» **PROBLEM TO WORK ON**
Please read the article on anti-wrinkle injections and state who can prescribe Botulinum Toxin.

There may be a host of treatments now readily available for anyone who wants to do away with wrinkles and fine lines and make their skin look more youthful. However, whilst you can always take advantage of cosmetic surgery, you may not be thinking of something that drastic. The thing with cosmetic surgery is that it comes with a long period of recovery, and the pain that accompanies it. Fortunately, there is another form of treatment that has been widely used for decades, and it’s been proven effective as well. We’re referring to anti-wrinkle injections, and they have indeed helped numerous individuals achieve their goal of looking younger and more refreshed and revitalised. But are anti-wrinkle injections the appropriate treatment for you? Here’s what you should know.
Most anyone in their 30s, 40s, and upwards can benefit from wrinkle injections, but people in their 20s have been known to go for the treatment to prevent the formation of wrinkles and fine lines as well. Once you have found a good clinic or centre, the practitioner will assess your medical history and evaluate your requirements and expectations, so they will know if the treatment is appropriate for you. Anti-wrinkle injections make use of Botulinum Toxin, which is a prescription-based medicine – and this means that it can only be prescribed by someone who is specifically trained and licensed, like a doctor, a prescriber pharmacist, a prescriber nurse, or a dentist.

Saved data entries:
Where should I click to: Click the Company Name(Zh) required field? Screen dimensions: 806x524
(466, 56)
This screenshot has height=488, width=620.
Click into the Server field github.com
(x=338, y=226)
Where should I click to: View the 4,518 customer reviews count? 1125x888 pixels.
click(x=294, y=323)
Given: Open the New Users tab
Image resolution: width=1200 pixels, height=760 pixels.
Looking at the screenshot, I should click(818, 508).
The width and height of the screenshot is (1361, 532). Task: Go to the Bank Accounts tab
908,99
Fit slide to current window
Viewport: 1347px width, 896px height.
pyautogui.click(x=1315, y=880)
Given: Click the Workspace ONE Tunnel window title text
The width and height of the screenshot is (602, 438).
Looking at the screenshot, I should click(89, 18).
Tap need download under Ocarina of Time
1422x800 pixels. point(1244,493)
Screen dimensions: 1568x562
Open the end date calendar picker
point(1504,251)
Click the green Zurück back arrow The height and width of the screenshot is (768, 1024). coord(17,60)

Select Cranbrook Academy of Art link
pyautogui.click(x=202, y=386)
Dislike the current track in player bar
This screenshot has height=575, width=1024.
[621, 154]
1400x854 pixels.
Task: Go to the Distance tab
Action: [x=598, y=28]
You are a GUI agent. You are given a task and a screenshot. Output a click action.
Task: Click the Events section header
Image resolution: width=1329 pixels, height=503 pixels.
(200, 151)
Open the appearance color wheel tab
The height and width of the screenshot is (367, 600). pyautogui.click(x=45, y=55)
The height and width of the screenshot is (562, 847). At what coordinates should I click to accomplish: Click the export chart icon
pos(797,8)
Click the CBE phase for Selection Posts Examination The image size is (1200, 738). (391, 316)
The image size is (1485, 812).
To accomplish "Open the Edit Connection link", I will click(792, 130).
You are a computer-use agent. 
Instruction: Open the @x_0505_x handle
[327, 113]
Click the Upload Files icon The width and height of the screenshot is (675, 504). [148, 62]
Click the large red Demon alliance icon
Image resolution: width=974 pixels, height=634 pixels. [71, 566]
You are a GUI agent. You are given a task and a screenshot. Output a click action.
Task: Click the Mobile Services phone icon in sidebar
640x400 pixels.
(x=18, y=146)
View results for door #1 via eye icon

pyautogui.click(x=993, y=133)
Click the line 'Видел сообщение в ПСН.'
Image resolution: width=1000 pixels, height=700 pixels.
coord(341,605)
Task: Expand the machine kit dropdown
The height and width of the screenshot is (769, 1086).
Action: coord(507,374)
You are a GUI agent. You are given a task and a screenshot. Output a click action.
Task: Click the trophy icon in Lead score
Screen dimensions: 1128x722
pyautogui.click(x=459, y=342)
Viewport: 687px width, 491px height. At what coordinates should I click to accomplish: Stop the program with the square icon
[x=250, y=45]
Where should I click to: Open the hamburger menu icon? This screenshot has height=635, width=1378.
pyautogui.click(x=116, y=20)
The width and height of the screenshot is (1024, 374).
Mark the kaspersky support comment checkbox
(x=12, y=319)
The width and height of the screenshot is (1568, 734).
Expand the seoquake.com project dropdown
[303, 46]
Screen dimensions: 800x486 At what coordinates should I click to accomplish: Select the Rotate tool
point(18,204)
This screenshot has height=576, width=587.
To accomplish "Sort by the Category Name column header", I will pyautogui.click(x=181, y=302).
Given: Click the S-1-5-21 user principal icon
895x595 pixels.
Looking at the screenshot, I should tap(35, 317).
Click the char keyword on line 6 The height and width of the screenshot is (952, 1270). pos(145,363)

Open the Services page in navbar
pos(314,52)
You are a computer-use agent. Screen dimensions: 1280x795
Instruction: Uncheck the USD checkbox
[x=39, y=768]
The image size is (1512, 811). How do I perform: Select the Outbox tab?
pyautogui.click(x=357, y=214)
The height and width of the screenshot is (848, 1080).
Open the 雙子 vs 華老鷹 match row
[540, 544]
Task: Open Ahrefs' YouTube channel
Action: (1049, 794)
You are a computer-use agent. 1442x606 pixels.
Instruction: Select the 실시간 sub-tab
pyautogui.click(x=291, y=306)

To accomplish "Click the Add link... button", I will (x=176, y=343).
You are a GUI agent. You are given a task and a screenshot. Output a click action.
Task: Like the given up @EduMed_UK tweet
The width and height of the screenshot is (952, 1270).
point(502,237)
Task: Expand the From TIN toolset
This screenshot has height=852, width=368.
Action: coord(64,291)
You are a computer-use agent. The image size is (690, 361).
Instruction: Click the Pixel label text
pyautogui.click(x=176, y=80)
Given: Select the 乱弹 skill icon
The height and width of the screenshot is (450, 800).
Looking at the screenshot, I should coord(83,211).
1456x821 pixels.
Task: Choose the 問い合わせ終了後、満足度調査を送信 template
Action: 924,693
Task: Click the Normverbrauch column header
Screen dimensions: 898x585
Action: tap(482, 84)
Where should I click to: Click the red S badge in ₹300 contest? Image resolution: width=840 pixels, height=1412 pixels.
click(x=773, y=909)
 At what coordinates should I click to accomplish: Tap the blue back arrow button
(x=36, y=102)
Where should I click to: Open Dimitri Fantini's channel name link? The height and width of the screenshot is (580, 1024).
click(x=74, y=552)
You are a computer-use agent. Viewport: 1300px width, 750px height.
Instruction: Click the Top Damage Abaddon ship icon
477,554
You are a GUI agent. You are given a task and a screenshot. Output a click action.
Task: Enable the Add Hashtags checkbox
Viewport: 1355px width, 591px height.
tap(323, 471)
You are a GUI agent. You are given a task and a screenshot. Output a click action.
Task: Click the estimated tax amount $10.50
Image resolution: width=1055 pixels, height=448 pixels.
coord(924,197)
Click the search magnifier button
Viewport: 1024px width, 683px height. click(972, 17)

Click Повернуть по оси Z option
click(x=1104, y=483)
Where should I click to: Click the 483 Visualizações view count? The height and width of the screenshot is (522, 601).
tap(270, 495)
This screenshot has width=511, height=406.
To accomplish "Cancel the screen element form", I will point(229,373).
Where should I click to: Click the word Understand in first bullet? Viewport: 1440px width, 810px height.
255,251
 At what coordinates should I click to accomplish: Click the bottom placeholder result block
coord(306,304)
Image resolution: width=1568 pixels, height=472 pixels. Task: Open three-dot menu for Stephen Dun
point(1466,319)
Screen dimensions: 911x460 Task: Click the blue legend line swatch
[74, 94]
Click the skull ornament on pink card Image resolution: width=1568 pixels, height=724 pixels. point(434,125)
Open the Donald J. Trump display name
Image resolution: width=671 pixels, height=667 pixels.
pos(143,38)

» **TASK RESULT**
Only someone specifically trained and licensed can prescribe it, like a doctor, a prescriber pharmacist, a prescriber nurse, or a dentist.